- [What the task requires] Reproduce the lines of the material verbatim, starting at the line that contains "Enable the Lossy Le checkbox" and ending at the line that contains "coord(1452,781)", with both of those lines included.

Raw records
<<<<
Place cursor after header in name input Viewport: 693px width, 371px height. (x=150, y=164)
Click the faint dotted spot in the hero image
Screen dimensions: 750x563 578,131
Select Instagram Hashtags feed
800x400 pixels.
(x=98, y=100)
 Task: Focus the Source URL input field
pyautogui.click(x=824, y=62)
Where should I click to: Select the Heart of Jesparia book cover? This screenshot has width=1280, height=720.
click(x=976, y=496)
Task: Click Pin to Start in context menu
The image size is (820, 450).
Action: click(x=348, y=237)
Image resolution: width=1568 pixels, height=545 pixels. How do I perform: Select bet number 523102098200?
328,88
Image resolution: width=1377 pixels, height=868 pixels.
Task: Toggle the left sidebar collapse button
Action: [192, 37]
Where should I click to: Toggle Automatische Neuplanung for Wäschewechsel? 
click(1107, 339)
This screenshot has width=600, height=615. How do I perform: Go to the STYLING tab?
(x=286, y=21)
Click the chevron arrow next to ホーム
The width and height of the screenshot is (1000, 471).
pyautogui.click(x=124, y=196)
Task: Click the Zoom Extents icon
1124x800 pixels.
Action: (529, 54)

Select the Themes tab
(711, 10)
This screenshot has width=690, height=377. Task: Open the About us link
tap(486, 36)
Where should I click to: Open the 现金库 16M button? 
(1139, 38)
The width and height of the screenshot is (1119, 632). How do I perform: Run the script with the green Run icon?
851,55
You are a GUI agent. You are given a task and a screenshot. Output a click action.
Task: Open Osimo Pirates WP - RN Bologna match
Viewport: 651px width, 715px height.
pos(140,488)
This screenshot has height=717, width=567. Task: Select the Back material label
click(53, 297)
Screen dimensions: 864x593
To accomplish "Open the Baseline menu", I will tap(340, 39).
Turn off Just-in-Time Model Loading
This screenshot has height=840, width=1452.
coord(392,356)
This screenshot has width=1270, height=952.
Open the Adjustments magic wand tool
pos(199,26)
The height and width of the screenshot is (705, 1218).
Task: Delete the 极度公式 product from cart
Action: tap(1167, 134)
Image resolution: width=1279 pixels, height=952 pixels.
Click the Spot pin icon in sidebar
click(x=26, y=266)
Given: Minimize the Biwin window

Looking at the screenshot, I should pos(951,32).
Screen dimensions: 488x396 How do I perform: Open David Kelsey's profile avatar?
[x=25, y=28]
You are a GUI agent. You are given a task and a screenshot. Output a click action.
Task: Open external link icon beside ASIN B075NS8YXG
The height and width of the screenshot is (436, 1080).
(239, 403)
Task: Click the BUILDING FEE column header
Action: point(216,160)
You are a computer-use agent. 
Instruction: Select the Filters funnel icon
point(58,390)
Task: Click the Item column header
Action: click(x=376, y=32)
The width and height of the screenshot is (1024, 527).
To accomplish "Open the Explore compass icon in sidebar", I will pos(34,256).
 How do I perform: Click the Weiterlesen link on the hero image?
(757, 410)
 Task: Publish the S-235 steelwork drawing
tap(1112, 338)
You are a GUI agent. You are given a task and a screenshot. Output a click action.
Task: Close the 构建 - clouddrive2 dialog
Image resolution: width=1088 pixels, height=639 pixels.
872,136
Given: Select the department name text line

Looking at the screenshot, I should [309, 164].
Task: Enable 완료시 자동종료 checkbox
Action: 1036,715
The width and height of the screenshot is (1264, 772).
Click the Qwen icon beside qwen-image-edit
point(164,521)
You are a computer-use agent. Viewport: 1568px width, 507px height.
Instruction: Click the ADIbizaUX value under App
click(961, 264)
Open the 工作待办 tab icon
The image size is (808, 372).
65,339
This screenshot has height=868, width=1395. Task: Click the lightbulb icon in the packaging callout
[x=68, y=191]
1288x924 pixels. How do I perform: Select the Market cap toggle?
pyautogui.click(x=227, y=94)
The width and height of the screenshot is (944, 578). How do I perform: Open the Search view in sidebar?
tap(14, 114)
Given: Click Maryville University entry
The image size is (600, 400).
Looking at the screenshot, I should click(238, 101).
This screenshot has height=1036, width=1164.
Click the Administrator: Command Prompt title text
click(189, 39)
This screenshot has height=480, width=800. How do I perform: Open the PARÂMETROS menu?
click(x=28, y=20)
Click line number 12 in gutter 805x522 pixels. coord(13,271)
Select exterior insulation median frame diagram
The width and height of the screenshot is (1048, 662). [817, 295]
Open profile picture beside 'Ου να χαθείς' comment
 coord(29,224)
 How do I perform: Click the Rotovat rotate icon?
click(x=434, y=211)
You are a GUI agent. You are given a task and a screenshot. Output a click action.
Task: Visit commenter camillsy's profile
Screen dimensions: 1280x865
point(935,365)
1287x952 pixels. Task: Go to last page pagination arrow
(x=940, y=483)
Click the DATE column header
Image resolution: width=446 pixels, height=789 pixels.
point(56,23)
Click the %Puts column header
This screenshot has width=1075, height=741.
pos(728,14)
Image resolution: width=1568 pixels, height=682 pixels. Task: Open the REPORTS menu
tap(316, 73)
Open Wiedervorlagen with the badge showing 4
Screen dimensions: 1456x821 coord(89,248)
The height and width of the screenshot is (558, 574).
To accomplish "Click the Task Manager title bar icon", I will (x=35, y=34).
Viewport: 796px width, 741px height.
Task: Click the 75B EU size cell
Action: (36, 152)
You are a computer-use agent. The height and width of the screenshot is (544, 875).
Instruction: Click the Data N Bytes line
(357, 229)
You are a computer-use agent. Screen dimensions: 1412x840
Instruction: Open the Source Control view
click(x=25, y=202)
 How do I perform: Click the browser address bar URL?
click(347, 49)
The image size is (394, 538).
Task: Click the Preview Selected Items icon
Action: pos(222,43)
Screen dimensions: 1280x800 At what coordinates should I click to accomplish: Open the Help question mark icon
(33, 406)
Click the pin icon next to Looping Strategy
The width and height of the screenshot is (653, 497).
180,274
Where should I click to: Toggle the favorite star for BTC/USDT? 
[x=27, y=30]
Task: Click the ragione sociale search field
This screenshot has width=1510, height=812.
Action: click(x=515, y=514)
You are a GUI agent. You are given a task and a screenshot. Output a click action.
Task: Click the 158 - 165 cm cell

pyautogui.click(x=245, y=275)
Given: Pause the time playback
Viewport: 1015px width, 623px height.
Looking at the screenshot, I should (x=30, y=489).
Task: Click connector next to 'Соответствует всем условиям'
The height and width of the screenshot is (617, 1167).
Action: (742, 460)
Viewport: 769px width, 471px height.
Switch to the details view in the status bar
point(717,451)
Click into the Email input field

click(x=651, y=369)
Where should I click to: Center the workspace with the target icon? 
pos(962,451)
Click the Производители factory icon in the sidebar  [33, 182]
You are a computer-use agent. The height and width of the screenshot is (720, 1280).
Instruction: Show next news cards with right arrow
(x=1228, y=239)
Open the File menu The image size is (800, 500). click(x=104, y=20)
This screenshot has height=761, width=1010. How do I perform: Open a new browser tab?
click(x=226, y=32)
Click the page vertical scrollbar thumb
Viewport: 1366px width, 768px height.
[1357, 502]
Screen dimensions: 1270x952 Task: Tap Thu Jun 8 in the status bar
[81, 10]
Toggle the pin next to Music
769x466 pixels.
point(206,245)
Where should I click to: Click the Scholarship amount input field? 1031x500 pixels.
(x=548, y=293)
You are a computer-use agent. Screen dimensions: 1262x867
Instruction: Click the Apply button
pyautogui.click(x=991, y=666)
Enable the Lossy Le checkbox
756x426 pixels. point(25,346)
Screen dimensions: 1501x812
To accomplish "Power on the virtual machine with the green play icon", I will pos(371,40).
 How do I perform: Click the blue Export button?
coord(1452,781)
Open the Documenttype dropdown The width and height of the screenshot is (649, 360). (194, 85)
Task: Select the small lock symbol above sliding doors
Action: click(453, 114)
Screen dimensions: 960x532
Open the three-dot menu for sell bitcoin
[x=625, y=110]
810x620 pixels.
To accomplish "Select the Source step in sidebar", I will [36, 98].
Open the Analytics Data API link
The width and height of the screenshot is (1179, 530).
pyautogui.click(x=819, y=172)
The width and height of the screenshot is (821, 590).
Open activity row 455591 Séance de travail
>>>>
- [Full answer]
Enable the Lossy Le checkbox
756x426 pixels. point(25,346)
Screen dimensions: 1501x812
To accomplish "Power on the virtual machine with the green play icon", I will pos(371,40).
 How do I perform: Click the blue Export button?
coord(1452,781)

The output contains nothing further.